- Location: Becker County, Minnesota, United States
- Nearest city: Elbow Lake, Minnesota
- Coordinates: 47°04′15″N 095°35′43″W﻿ / ﻿47.07083°N 95.59528°W
- Area: 2,180 acres (9 km^{2})
- Established: 1976
- Governing body: U.S. Fish and Wildlife Service

= Tamarac Wilderness =

Wilderness area in Minnesota, United States

The Tamarac Wilderness is a 2180 acre wilderness area in the U.S. state of Minnesota. Established by the United States Congress in 1976, Tamarac Wilderness is composed primarily of small lakes, wooded potholes, bogs and marshes. The wilderness consists of four sections of the 42724 acre Tamarac National Wildlife Refuge: three islands in Tamarac Lake totaling about 65 acre in the southwest section, and more than 2180 acre in the northwest corner.

==Vegetation==
Much of the wilderness is forested with white pine, maple, red oak, birch, and elm, with an under story of hazelbrush. Portions of the area were logged in the early years of the twentieth century and contain second growth aspen.

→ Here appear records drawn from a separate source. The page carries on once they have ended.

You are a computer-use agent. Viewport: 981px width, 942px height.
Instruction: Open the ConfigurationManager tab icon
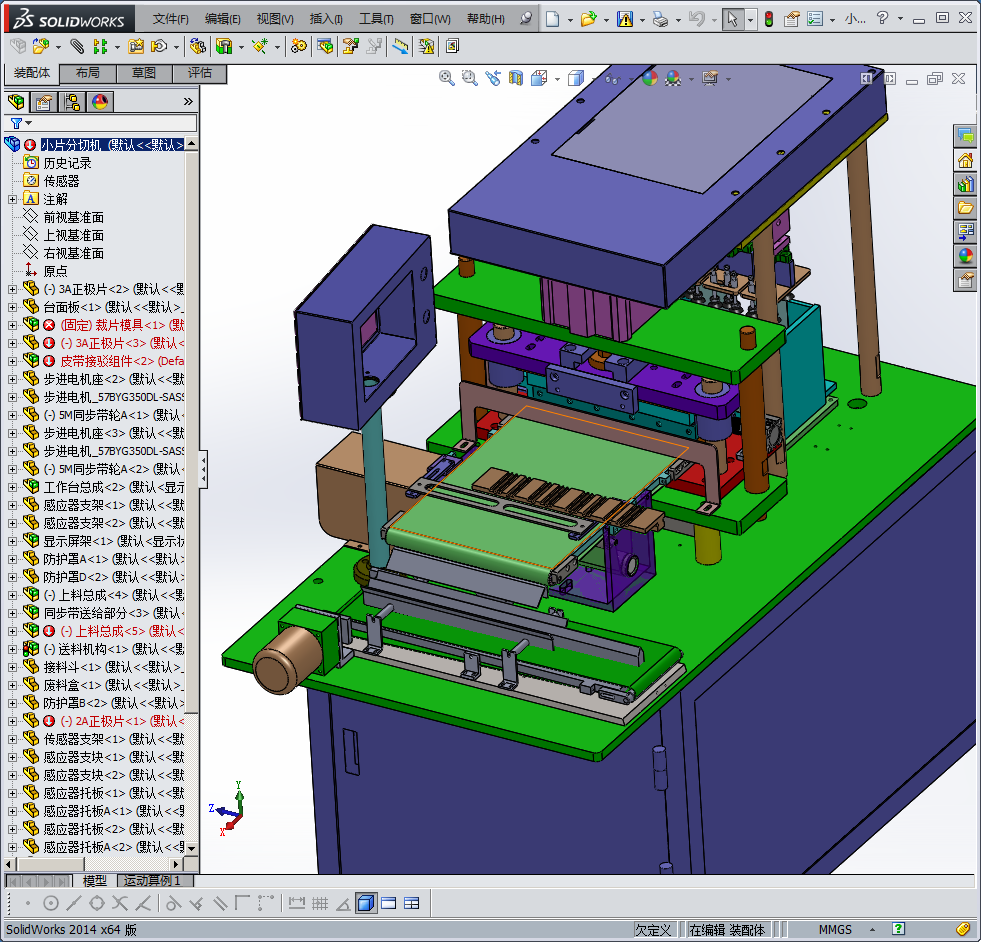pos(72,101)
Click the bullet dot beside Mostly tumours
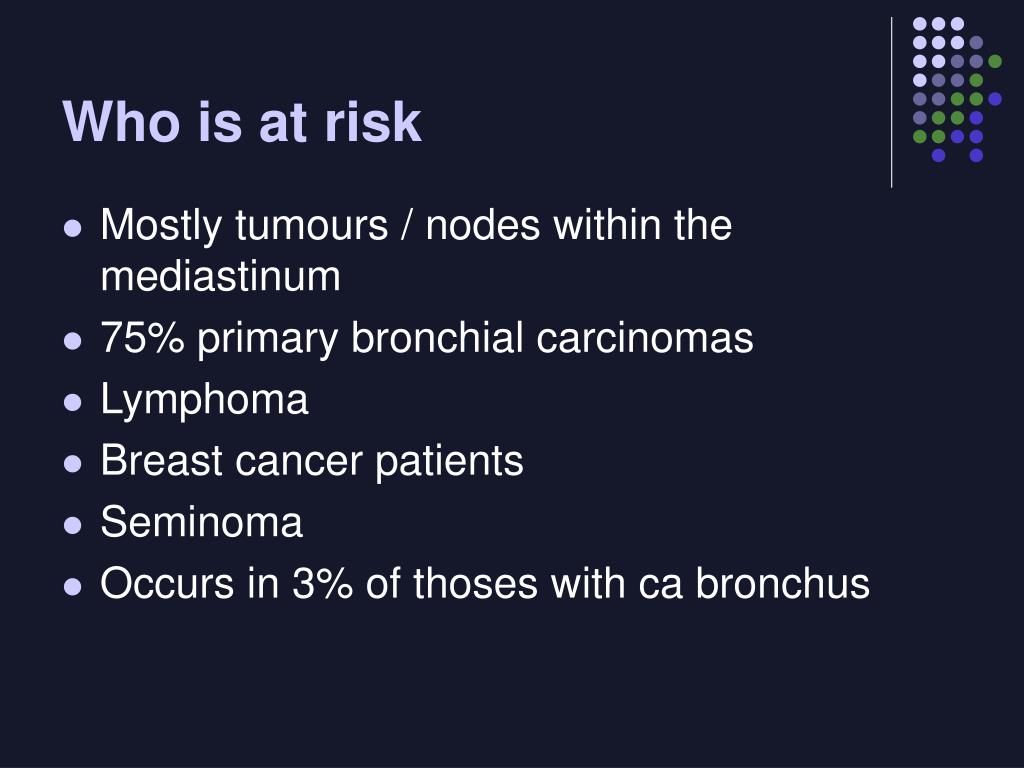Screen dimensions: 1024x768 [x=72, y=228]
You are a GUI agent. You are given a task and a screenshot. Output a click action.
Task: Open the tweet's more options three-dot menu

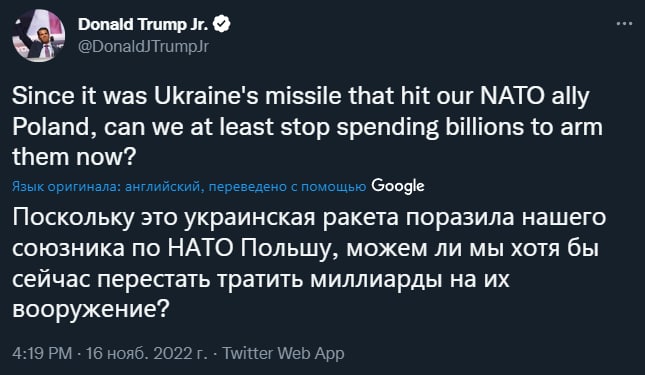(x=624, y=24)

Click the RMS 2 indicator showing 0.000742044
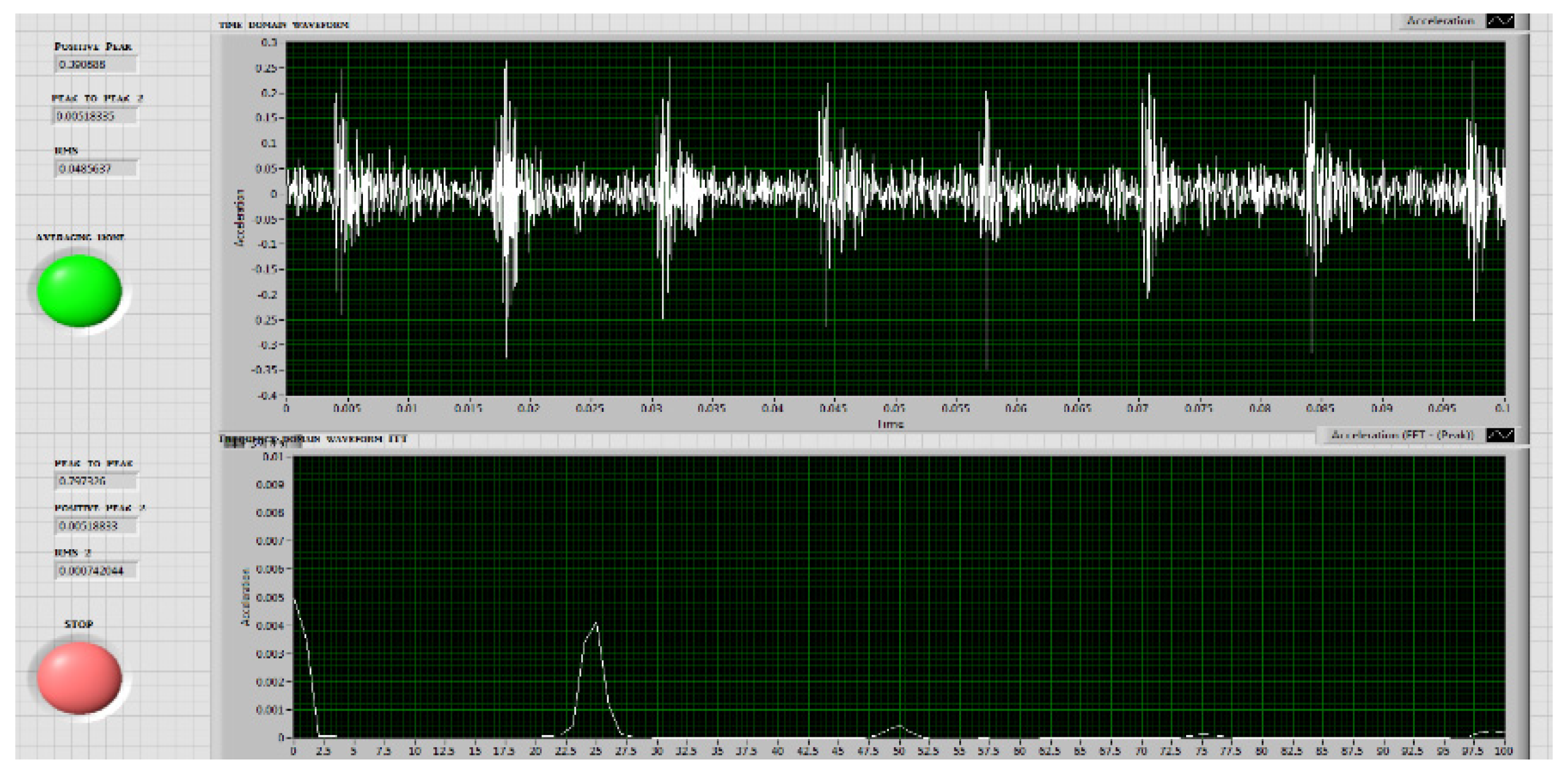tap(95, 571)
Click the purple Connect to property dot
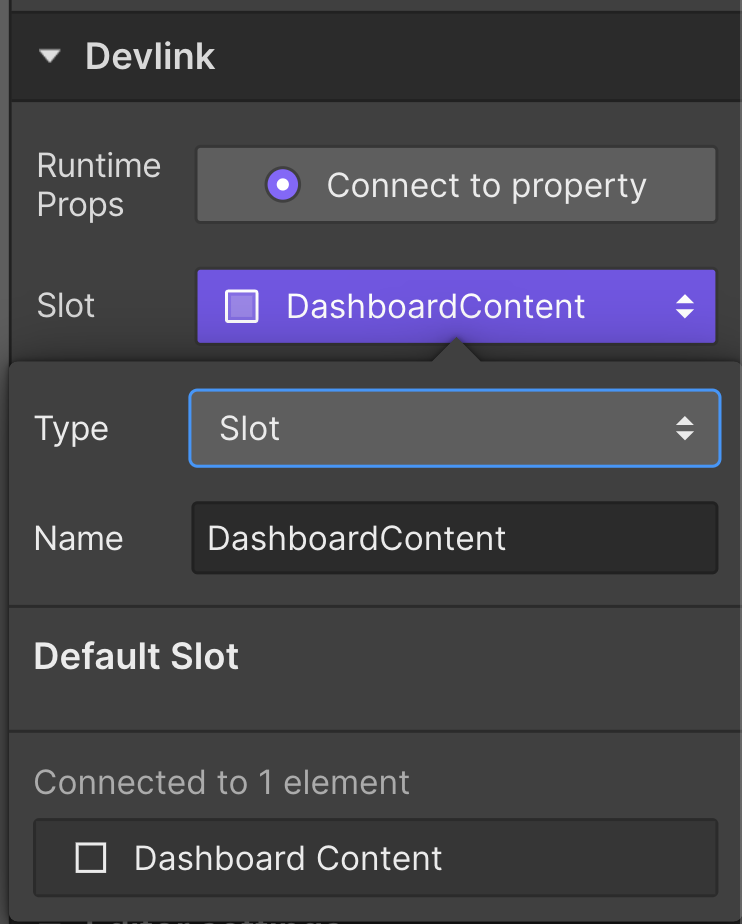The width and height of the screenshot is (742, 924). [283, 184]
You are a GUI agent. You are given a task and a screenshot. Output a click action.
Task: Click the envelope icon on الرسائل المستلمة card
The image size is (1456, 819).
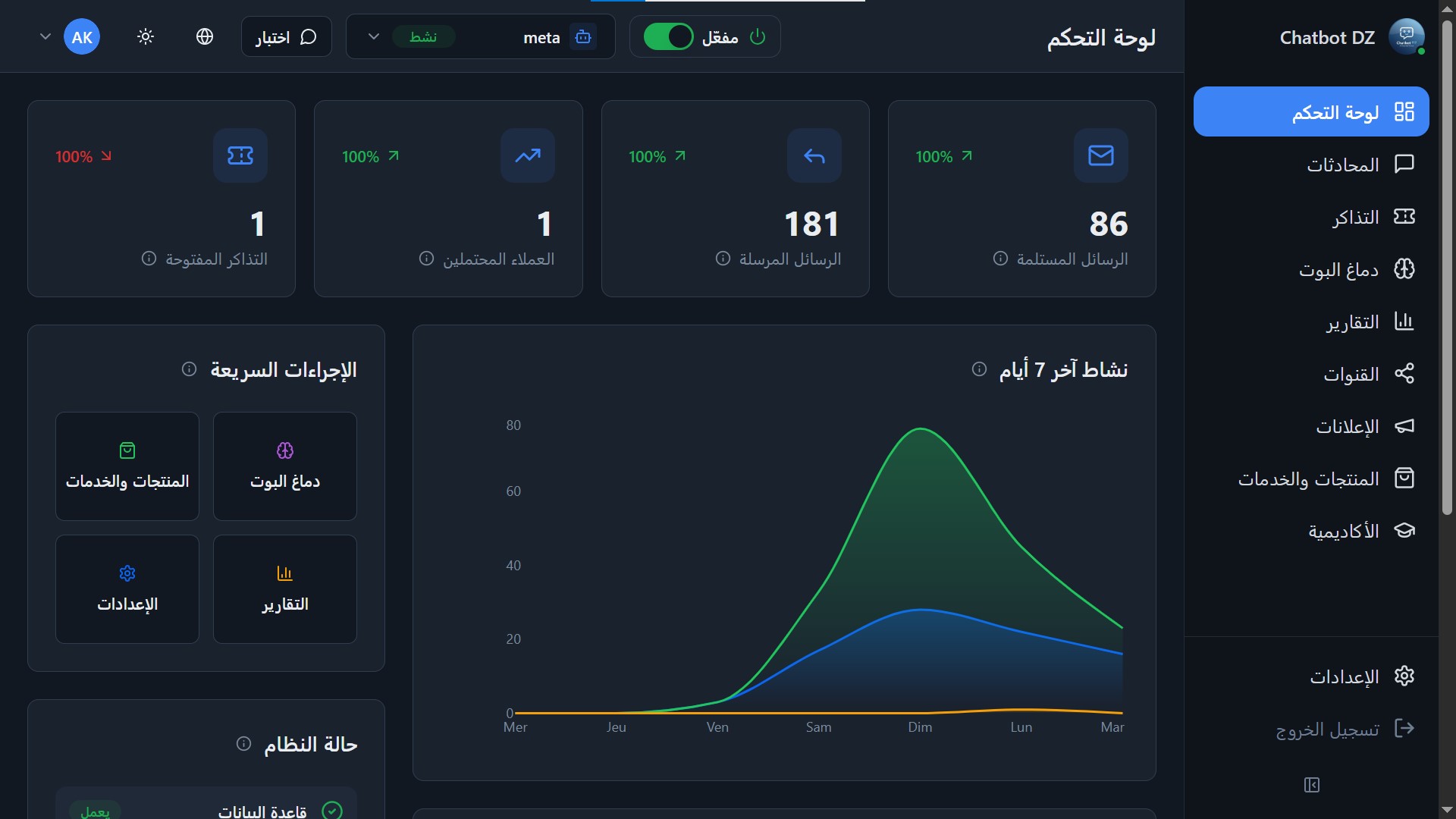tap(1100, 155)
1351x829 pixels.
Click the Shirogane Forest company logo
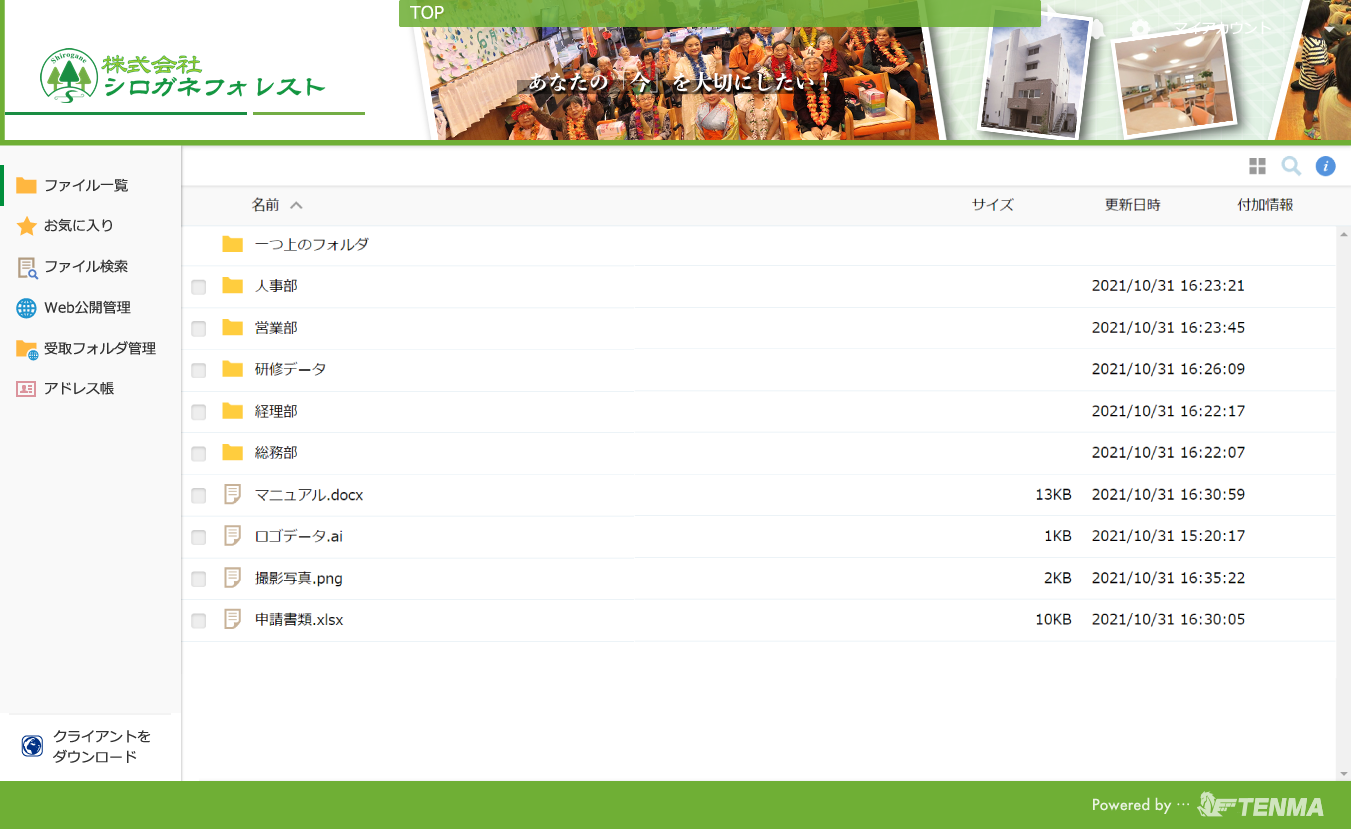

On the lower, wetter sites of the wilderness, ash, balsam poplar, tamarack, and spruce are common.

==Wildlife==
A variety of wildlife can be found in the Tamarac Wilderness, including bald eagle, osprey, black bear, ruffed grouse, white-tailed deer, otter, porcupine, fox, beaver, coyote, and timber wolf, as well as numerous passerine birds. Fish found in Tamarac Lake include northern pike, walleye, largemouth bass, black crappie, bluegill, and yellow perch.